Written request »
Pick up the mailing-list reply on binary strings, Unicode and encodings and continue it from its last sentence.

Passage given »
Binary strings, unicode and encodings

Thu Jan 15 18:17:04 EST 2004

On Thu, Jan 15, 2004 at 11:38:39AM -0800, Laurent Therond wrote:
> Maybe you have a minute to clarify the following matter...
> 
> Consider:
> 
> ---
> 
> from cStringIO import StringIO
> 
> def bencode_rec(x, b):
>     t = type(x)
> 
>     if t is str:
>         b.write('%d:%s' % (len(x), x))
>     else:
>         assert 0
> 
> def bencode(x):
>     b = StringIO()
> 
>     bencode_rec(x, b)
> 
>     return b.getvalue()
> 
> ---
> 
> Now, if I write bencode('failure reason') into a socket, what will I get
> on the other side of the connection?
> 
> a) A sequence of bytes where each byte represents an ASCII character

  Yes.

> 
> b) A sequence of bytes where each byte represents the UTF-8 encoding of a
> Unicode character

  Coincidentally, yes.  This is not because the unicode you wrote to the
socket is encoded as UTF-8 before it is sent, but because the *non*-unicode
you wrote to the socket *happened* to be a valid UTF-8 byte string (All
ASCII byte strings fall into this coincidental case).

Dataset excerpts »
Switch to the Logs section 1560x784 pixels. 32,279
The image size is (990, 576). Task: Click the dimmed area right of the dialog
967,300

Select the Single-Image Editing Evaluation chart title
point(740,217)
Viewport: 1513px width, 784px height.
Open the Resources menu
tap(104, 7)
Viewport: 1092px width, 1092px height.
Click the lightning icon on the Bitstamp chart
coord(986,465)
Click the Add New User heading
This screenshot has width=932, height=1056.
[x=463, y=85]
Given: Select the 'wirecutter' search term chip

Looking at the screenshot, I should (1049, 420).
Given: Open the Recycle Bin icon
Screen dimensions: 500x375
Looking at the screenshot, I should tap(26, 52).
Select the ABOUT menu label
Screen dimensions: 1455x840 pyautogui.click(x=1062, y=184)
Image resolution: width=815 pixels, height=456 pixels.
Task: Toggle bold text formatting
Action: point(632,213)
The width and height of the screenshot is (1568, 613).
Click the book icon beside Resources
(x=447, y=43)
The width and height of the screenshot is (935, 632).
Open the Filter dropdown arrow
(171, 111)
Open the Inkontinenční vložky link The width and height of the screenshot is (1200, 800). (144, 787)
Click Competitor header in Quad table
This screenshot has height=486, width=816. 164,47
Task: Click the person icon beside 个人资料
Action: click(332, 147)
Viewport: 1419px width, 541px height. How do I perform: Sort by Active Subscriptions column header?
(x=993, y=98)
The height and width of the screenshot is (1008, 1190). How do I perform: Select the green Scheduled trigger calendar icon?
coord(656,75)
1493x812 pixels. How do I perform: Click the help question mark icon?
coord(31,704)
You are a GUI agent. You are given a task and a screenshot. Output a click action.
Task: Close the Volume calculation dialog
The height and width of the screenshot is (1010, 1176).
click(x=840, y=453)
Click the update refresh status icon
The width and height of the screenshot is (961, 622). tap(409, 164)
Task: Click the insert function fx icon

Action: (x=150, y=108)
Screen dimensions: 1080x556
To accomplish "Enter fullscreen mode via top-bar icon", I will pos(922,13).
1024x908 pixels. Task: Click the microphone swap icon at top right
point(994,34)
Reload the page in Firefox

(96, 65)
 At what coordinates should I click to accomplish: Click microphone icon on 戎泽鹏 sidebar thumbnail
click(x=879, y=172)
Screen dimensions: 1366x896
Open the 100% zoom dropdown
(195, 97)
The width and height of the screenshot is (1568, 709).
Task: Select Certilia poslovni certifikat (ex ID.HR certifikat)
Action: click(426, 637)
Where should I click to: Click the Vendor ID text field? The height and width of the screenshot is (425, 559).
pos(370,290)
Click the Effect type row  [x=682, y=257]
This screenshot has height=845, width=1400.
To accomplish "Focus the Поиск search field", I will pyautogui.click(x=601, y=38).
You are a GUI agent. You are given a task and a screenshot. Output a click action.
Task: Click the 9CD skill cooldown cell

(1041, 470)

Written response »
> 
> c) It depends on the system locale/it depends on what the site module
> specifies using setdefaultencoding(name)

  Not at all.  'failure reason' isn't unicode, there are no unicode
transformations going on in the example program, the default encoding is
never used and has no effect on the program's behavior.

  bencode_rec has an assert in it for a reason.  *Only* byte strings can be
sent using it.  If you want to send unicode, you'll have to encode it
yourself and send the encoded bytes, then decode it on the other end.  If
you choose to depend on the default system encoding, you'll probably end up
with problems, but if you explicitly select an encoding yourself, you won't.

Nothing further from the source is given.